== Segment start ==

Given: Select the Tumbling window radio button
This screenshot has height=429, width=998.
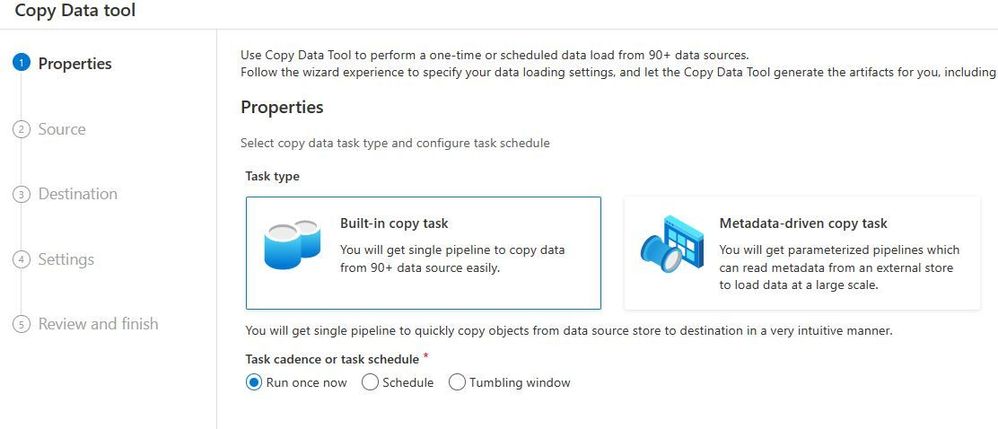Looking at the screenshot, I should (457, 382).
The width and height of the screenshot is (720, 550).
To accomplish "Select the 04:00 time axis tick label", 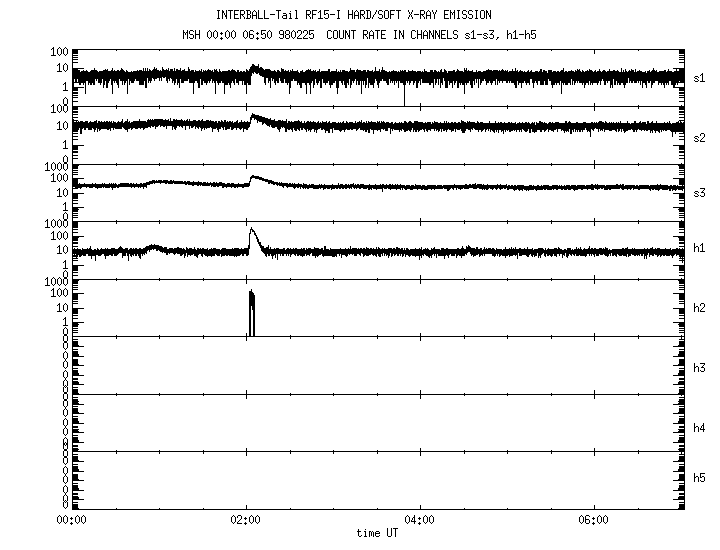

== Segment end ==

Repeat each line of the records exactly. Do not include the pictures.

• _EXERCISE SOLUTION_
Given: Select the Tumbling window radio button
This screenshot has height=429, width=998.
Looking at the screenshot, I should (457, 382).
The width and height of the screenshot is (720, 550).
To accomplish "Select the 04:00 time axis tick label", 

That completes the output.